*** Opening Extracted data ***

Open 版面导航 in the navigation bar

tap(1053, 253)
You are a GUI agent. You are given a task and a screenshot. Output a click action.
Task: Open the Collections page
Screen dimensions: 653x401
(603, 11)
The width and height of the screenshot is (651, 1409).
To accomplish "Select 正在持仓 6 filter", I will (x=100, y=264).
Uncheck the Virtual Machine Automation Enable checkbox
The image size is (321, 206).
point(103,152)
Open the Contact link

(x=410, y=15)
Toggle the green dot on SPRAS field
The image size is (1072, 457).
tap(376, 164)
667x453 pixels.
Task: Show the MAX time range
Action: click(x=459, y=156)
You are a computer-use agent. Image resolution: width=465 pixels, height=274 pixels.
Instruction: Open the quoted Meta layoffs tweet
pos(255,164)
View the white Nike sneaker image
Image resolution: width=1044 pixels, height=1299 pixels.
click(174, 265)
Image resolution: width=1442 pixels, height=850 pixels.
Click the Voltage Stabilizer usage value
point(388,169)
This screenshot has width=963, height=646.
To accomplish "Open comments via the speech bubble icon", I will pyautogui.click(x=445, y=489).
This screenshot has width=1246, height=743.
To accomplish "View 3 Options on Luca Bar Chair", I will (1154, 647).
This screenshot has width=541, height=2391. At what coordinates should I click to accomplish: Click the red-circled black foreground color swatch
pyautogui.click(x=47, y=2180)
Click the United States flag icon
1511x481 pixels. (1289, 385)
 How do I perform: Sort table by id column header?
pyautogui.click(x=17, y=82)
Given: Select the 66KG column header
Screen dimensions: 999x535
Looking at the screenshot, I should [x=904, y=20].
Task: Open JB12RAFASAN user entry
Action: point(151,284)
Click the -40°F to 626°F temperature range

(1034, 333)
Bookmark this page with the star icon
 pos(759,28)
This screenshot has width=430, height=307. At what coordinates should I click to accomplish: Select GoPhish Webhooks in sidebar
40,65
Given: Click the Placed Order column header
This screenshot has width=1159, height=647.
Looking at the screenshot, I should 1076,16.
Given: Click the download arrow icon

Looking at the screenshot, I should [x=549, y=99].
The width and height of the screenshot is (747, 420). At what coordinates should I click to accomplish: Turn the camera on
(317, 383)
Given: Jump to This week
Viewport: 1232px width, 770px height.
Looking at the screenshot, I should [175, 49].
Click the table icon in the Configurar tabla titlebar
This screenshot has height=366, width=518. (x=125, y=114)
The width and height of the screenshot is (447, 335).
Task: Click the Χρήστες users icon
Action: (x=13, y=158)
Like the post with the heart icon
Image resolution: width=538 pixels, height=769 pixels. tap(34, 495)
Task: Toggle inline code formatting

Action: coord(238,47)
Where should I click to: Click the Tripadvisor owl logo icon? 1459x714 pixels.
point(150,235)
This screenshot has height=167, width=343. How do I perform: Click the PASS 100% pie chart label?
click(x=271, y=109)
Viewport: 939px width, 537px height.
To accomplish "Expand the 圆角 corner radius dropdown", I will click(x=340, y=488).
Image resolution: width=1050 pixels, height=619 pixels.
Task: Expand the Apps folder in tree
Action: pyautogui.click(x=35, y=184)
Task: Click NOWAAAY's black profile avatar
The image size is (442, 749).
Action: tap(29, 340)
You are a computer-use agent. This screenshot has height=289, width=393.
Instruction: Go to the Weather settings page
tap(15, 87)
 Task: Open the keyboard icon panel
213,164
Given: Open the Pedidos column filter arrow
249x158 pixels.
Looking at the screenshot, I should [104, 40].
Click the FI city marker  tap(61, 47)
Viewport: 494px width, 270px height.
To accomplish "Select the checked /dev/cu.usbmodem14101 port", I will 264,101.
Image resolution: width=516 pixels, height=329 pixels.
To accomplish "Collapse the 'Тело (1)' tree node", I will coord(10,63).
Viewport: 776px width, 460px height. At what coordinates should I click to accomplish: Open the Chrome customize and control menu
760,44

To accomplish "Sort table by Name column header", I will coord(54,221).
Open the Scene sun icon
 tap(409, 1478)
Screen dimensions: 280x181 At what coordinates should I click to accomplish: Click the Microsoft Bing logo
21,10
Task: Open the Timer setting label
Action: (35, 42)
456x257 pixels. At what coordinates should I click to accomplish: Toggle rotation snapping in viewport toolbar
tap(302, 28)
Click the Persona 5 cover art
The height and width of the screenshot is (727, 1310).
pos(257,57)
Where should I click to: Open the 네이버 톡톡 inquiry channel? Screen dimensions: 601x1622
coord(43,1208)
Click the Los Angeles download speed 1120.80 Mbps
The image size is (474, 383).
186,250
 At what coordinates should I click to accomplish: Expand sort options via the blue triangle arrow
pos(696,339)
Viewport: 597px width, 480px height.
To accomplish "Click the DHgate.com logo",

*** Closing Extracted data ***

▶ [Task description]: Repeat the records above in full, character for character.

▶ [Answer box]:
Open 版面导航 in the navigation bar

tap(1053, 253)
You are a GUI agent. You are given a task and a screenshot. Output a click action.
Task: Open the Collections page
Screen dimensions: 653x401
(603, 11)
The width and height of the screenshot is (651, 1409).
To accomplish "Select 正在持仓 6 filter", I will (x=100, y=264).
Uncheck the Virtual Machine Automation Enable checkbox
The image size is (321, 206).
point(103,152)
Open the Contact link

(x=410, y=15)
Toggle the green dot on SPRAS field
The image size is (1072, 457).
tap(376, 164)
667x453 pixels.
Task: Show the MAX time range
Action: click(x=459, y=156)
You are a computer-use agent. Image resolution: width=465 pixels, height=274 pixels.
Instruction: Open the quoted Meta layoffs tweet
pos(255,164)
View the white Nike sneaker image
Image resolution: width=1044 pixels, height=1299 pixels.
click(174, 265)
Image resolution: width=1442 pixels, height=850 pixels.
Click the Voltage Stabilizer usage value
point(388,169)
This screenshot has width=963, height=646.
To accomplish "Open comments via the speech bubble icon", I will pyautogui.click(x=445, y=489).
This screenshot has width=1246, height=743.
To accomplish "View 3 Options on Luca Bar Chair", I will (1154, 647).
This screenshot has width=541, height=2391. At what coordinates should I click to accomplish: Click the red-circled black foreground color swatch
pyautogui.click(x=47, y=2180)
Click the United States flag icon
1511x481 pixels. (1289, 385)
 How do I perform: Sort table by id column header?
pyautogui.click(x=17, y=82)
Given: Select the 66KG column header
Screen dimensions: 999x535
Looking at the screenshot, I should [x=904, y=20].
Task: Open JB12RAFASAN user entry
Action: point(151,284)
Click the -40°F to 626°F temperature range

(1034, 333)
Bookmark this page with the star icon
 pos(759,28)
This screenshot has width=430, height=307. At what coordinates should I click to accomplish: Select GoPhish Webhooks in sidebar
40,65
Given: Click the Placed Order column header
This screenshot has width=1159, height=647.
Looking at the screenshot, I should 1076,16.
Given: Click the download arrow icon

Looking at the screenshot, I should [x=549, y=99].
The width and height of the screenshot is (747, 420). At what coordinates should I click to accomplish: Turn the camera on
(317, 383)
Given: Jump to This week
Viewport: 1232px width, 770px height.
Looking at the screenshot, I should [175, 49].
Click the table icon in the Configurar tabla titlebar
This screenshot has height=366, width=518. (x=125, y=114)
The width and height of the screenshot is (447, 335).
Task: Click the Χρήστες users icon
Action: (x=13, y=158)
Like the post with the heart icon
Image resolution: width=538 pixels, height=769 pixels. tap(34, 495)
Task: Toggle inline code formatting

Action: coord(238,47)
Where should I click to: Click the Tripadvisor owl logo icon? 1459x714 pixels.
point(150,235)
This screenshot has height=167, width=343. How do I perform: Click the PASS 100% pie chart label?
click(x=271, y=109)
Viewport: 939px width, 537px height.
To accomplish "Expand the 圆角 corner radius dropdown", I will click(x=340, y=488).
Image resolution: width=1050 pixels, height=619 pixels.
Task: Expand the Apps folder in tree
Action: pyautogui.click(x=35, y=184)
Task: Click NOWAAAY's black profile avatar
The image size is (442, 749).
Action: tap(29, 340)
You are a computer-use agent. This screenshot has height=289, width=393.
Instruction: Go to the Weather settings page
tap(15, 87)
 Task: Open the keyboard icon panel
213,164
Given: Open the Pedidos column filter arrow
249x158 pixels.
Looking at the screenshot, I should [104, 40].
Click the FI city marker  tap(61, 47)
Viewport: 494px width, 270px height.
To accomplish "Select the checked /dev/cu.usbmodem14101 port", I will 264,101.
Image resolution: width=516 pixels, height=329 pixels.
To accomplish "Collapse the 'Тело (1)' tree node", I will coord(10,63).
Viewport: 776px width, 460px height. At what coordinates should I click to accomplish: Open the Chrome customize and control menu
760,44

To accomplish "Sort table by Name column header", I will coord(54,221).
Open the Scene sun icon
 tap(409, 1478)
Screen dimensions: 280x181 At what coordinates should I click to accomplish: Click the Microsoft Bing logo
21,10
Task: Open the Timer setting label
Action: (35, 42)
456x257 pixels. At what coordinates should I click to accomplish: Toggle rotation snapping in viewport toolbar
tap(302, 28)
Click the Persona 5 cover art
The height and width of the screenshot is (727, 1310).
pos(257,57)
Where should I click to: Open the 네이버 톡톡 inquiry channel? Screen dimensions: 601x1622
coord(43,1208)
Click the Los Angeles download speed 1120.80 Mbps
The image size is (474, 383).
186,250
 At what coordinates should I click to accomplish: Expand sort options via the blue triangle arrow
pos(696,339)
Viewport: 597px width, 480px height.
To accomplish "Click the DHgate.com logo",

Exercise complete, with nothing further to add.